Conquest
Erik Niedling
Feb 18 - Mar 18, 2017
 

For his second solo exhibition at the gallery, entitled Conquest, Erik Niedling joins together two vernacular practices: Molybdomancy, which is a fortune telling practice dating back to ancient Greece, and the collecting of tin soldiers.

Molybdomancy is still practiced today in German-speaking countries and commonly known as Bleigießen (lead-pouring) respectively Zinngießen (tin-leading). It is a popular pastime, especially during New Year’s Eve celebrations to predict one’s upcoming year. Small lead or tin figurines are melted over a candle and, once liquified, poured into cold water. The transformed and resolidified shape is then interpreted for clues to an uncertain future.

Some of the earliest examples of miniature tin soldiers were used to visualize medieval battlefield strategies. The first mass-produced tin soldiers were made in Germany during the 18th century by the Hilbert brothers in Nuremberg and they have remained a popular collecting hobby ever since.

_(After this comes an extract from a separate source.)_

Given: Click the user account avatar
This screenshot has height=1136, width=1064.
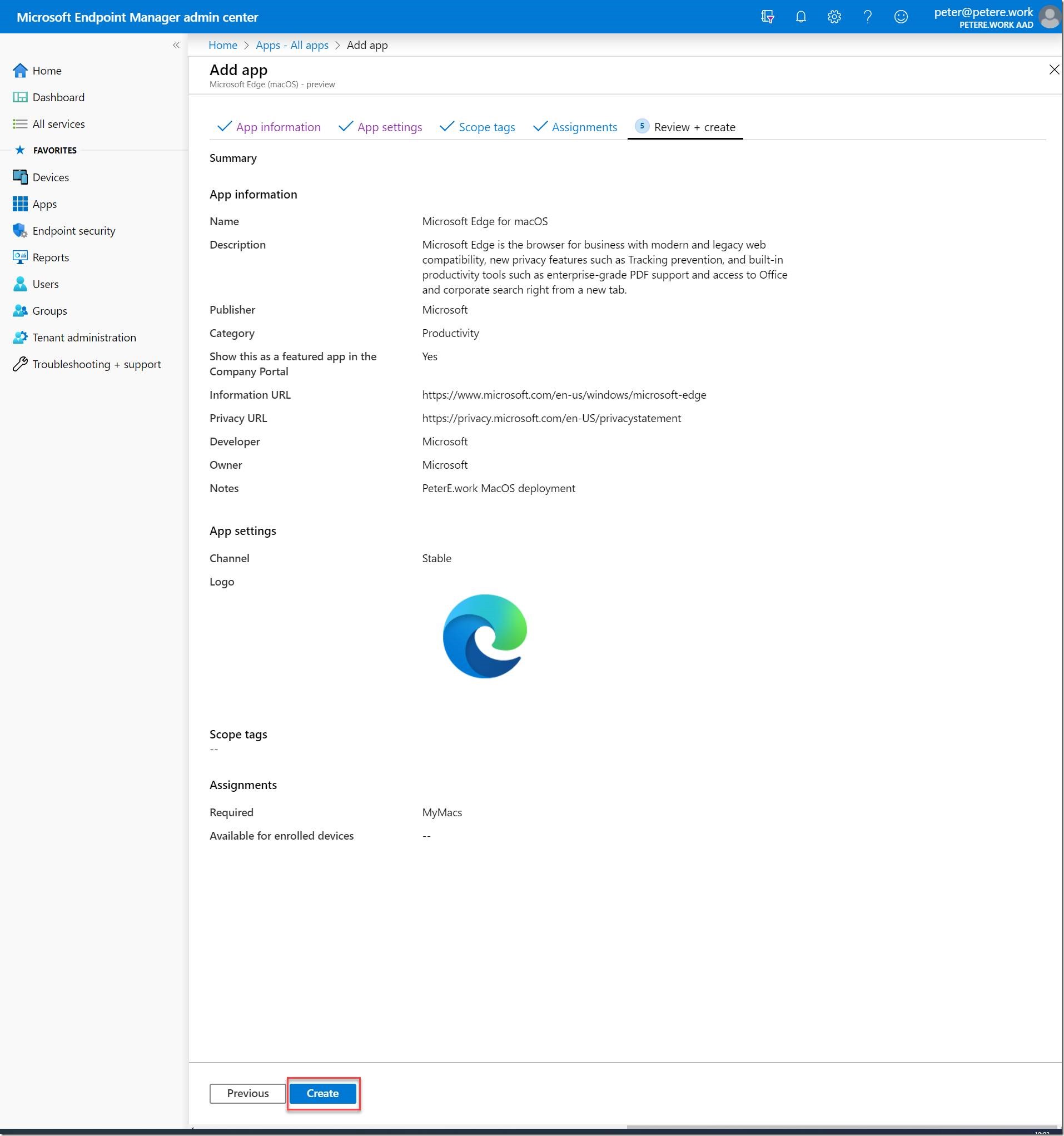Looking at the screenshot, I should (x=1049, y=17).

For his new sculpture series Futures (2017), Niedling replicates the process of Molybdomancy, but enlarges its scale over a thousand-fold. Instead of a single figurine, Niedling liquifies whole armies of tin soldiers, pours them into water and receives a quite dramatic object. The process recalls the artist’s Pyramid Paintings (2014/15), where Niedling used soot from his own torched artworks as a coloring agent for newly generated artworks.

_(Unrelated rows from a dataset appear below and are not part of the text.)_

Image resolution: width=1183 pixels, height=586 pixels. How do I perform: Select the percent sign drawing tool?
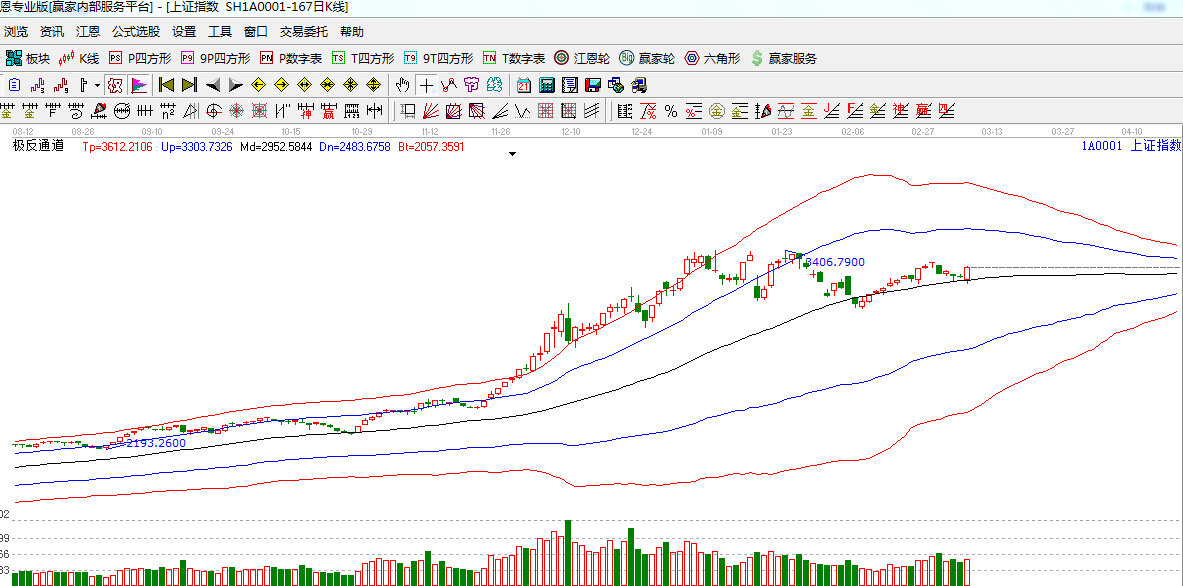pyautogui.click(x=670, y=110)
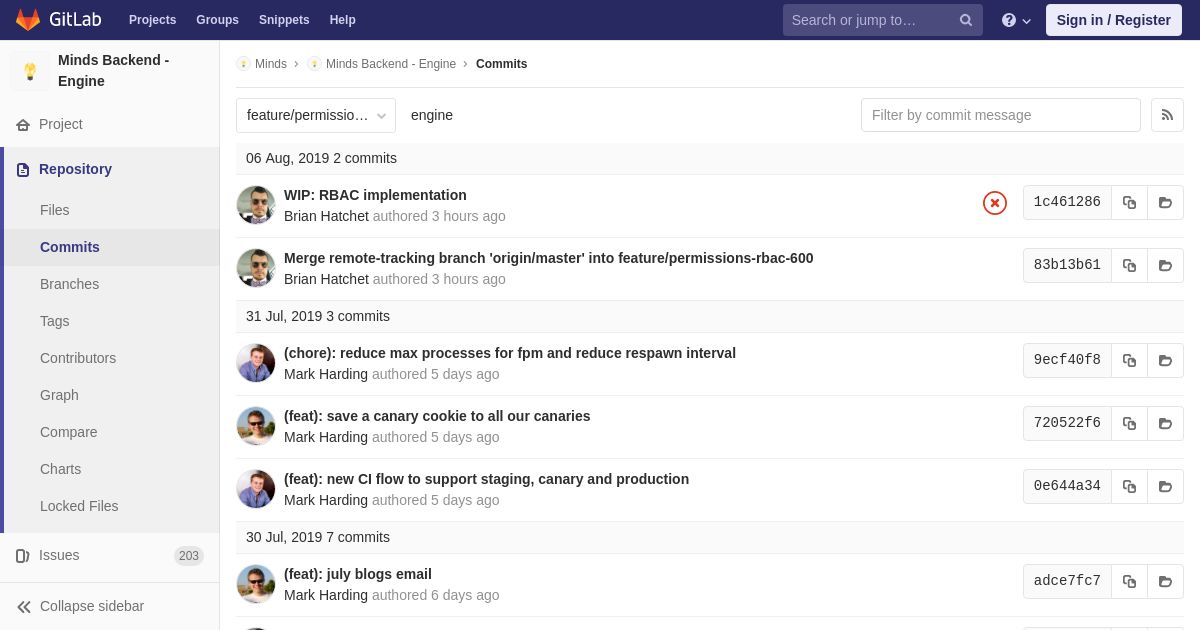The image size is (1200, 630).
Task: Copy commit SHA adce7fc7 to clipboard
Action: point(1129,581)
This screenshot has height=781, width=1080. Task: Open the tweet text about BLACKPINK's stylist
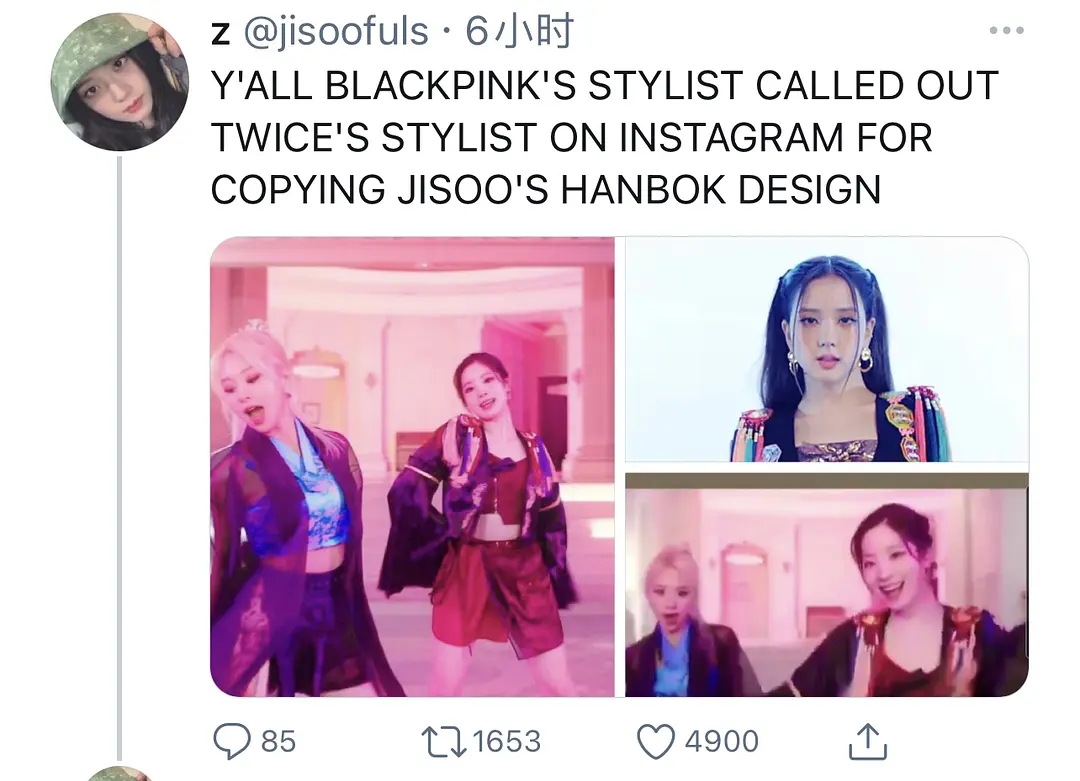pyautogui.click(x=605, y=137)
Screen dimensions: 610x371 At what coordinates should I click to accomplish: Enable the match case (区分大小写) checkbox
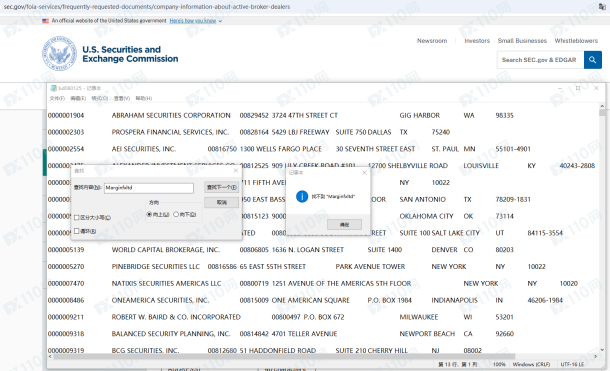tap(77, 217)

The exhibition’s invite and first work seen upon entering the gallery, Conquest (2017), shows a selenium-toned, silver-gelatin photograph of a knight in shining armor riding a horse. This vintage photograph, singed “Wolfgang Krätzer Nov 1960” on the back, was bought by Niedling at a flea market and presents the access point to the exhibition. The provenance of the photograph is unknown, though it was most likely photographed in a museum in East Germany. The knight depicted in the photograph becomes a kind of metaphorical commander sending the thousands of small tin soldier figurines into battle.

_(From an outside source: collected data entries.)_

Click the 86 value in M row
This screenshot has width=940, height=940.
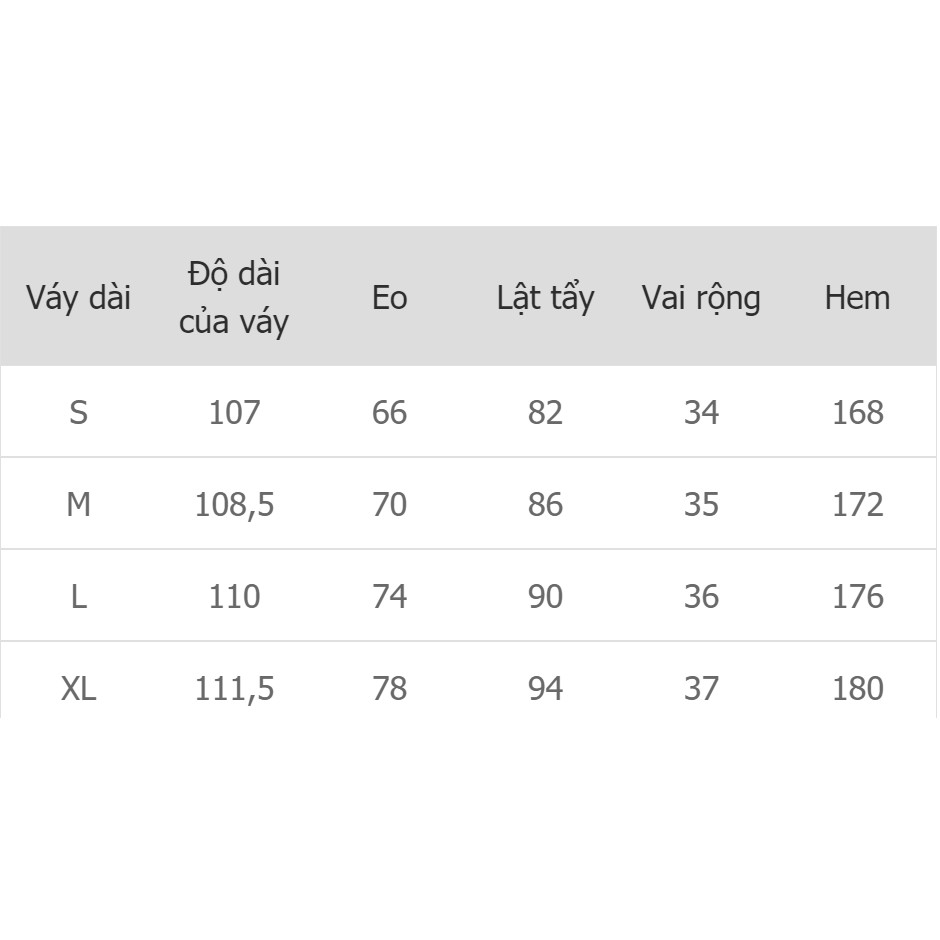coord(546,505)
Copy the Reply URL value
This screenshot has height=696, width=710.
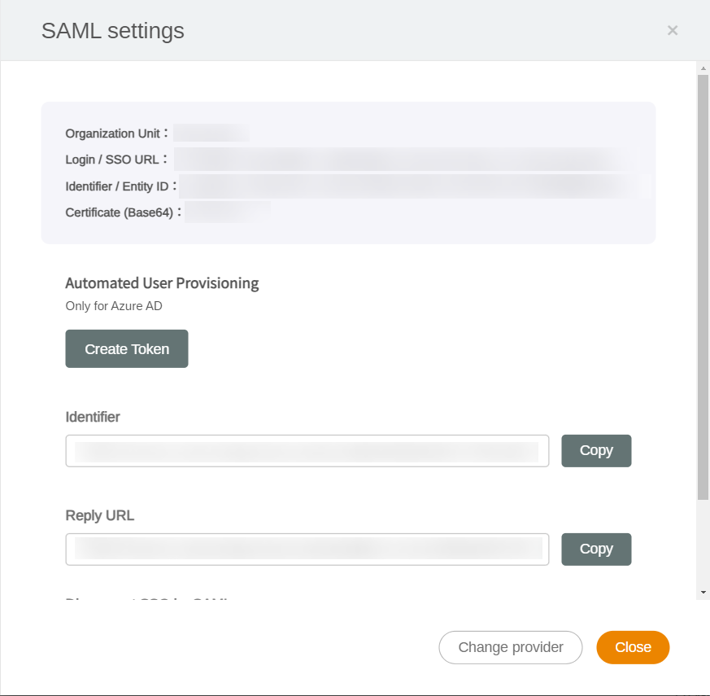point(596,549)
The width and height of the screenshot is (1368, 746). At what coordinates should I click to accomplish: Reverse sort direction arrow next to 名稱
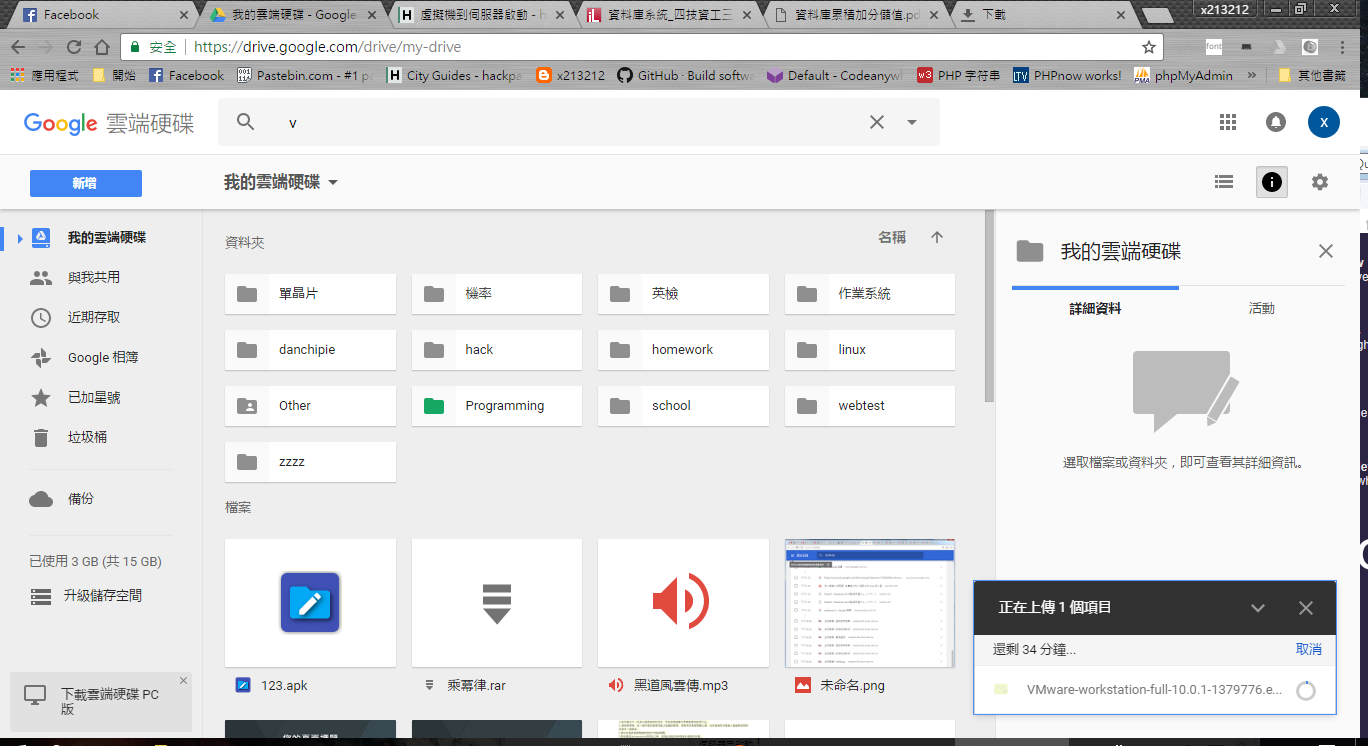(937, 237)
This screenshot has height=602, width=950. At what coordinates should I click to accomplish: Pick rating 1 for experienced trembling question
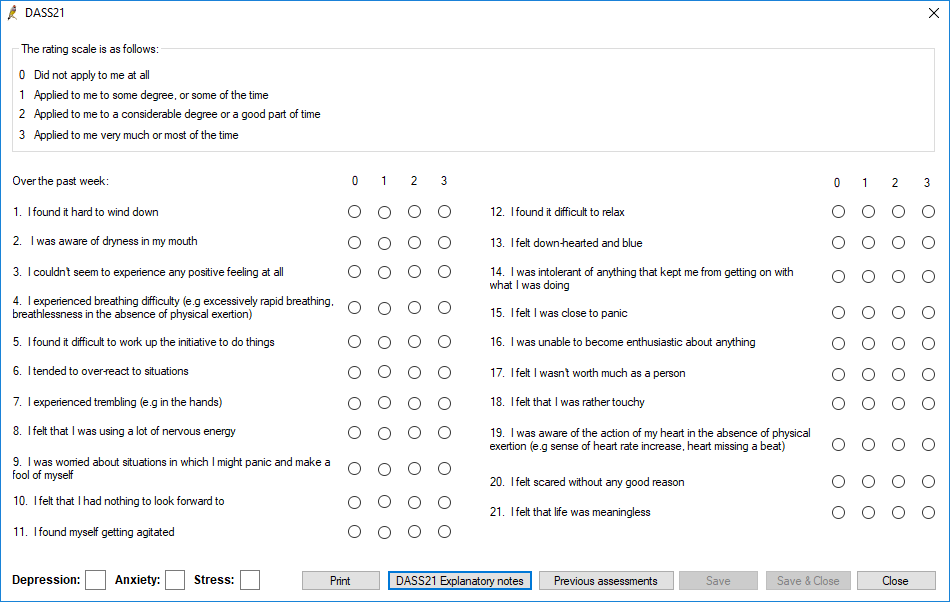coord(384,403)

As Niedling liquifies not a single tin figurine but whole armies, the resulting shape is not so much a prediction of an individual future but a collective one. With the individual tin soldier now subsumed under an almost obedient macro-political dynamic, Niedling appeals to the all too relevant fragility of an individual’s freedom and expression. Niedling’s version of Molybdomancy resembles a process of purgatory, as a hellish dilution of the individual, in a greater solidified mass.